Cette intensification des risques est une réalité dans notre pays et touche d’autant les séniors.
Car la fragilité de l’état de santé augmente avec l’âge et la vulnérabilité face à l’intensification du travail et des rythmes, à des organisations du travail stressantes et aux facteurs de risques s'accroît avec l’âge. A titre d’exemple, selon la DARES, 25 % des accidents du travail en France concernent les salariés de plus de 50 ans alors que ceux-ci représentent 29 % des salariés. 41 % des incapacités permanentes concernent des salariés de plus de 50 ans pour seulement 11 % chez les moins de 30 ans. De la même façon, 58 % des décès concernent les plus de 50 ans contre 8 % chez les moins de 30 ans. A cette augmentation des risques accidentogènes en fonction du vieillissement répond en parallèle l’augmentation de la vulnérabilité face aux risques.

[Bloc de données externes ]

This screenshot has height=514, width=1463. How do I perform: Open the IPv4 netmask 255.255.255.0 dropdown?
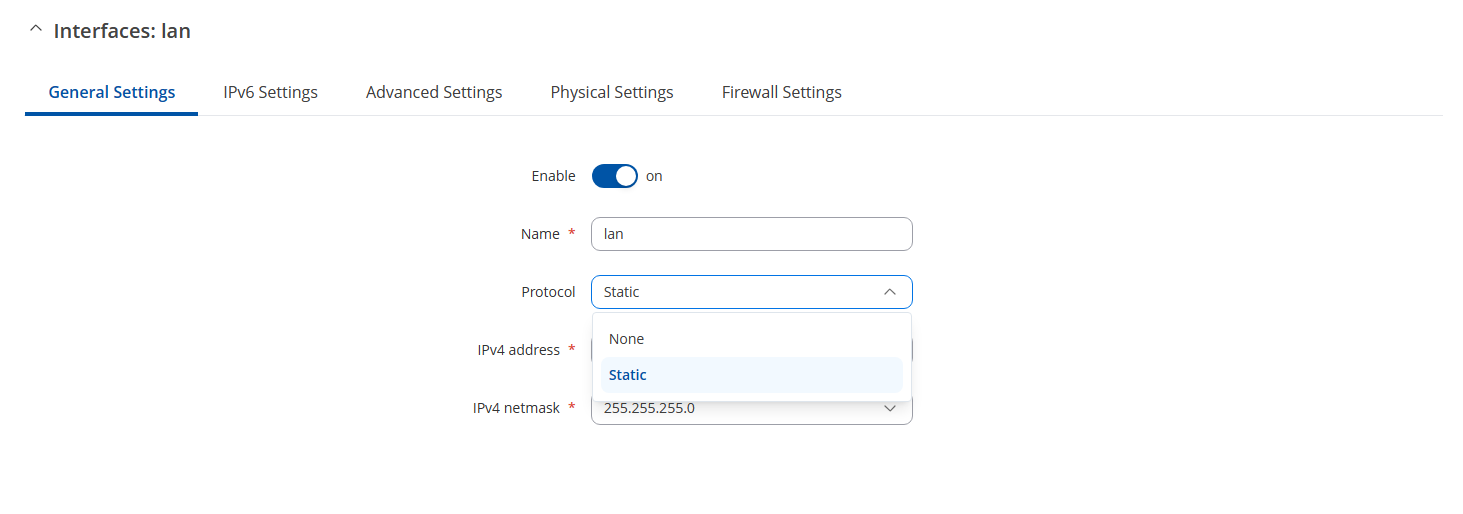click(752, 408)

Certes, le Code du travail dispose que l'employeur doit assurer l'adaptation des salariés et veiller au maintien de leur capacité à occuper un emploi. Cependant, comme le souligne la Cour des Comptes : « peu d’entreprises considèrent dans les faits que leur responsabilité inclut aussi celle de faire évoluer progressivement en leur sein les travailleurs seniors vers des métiers moins exposés, de manière préventive. ». A cela s’ajoute, toujours selon la Cour, que le système de reconnaissance de la pénibilité est insuffisant, comme la limite des seuils et le plafonnement du nombre de points cumulables au sein du C2P et a fortiori pour les salariés les plus âgés. Sans compter une sous déclaration massive : selon la Cour des Comptes, 2,9 millions de salariés étaient potentiellement exposés à l’ensemble des risques professionnels en 2017 et seulement 750 000 étaient déclarés exposés.
Nous devons donc abaisser tous les seuils d’exposition aux risques et pas simplement ceux concernant le travail de nuit, afin à la fois de permettre la reconnaissance des risques au travail à leur juste valeur et aussi, surtout, de mieux protéger les séniors dont la vulnérabilité face à ces risques est particulièrement élevée. C’est l’objet de cet amendement.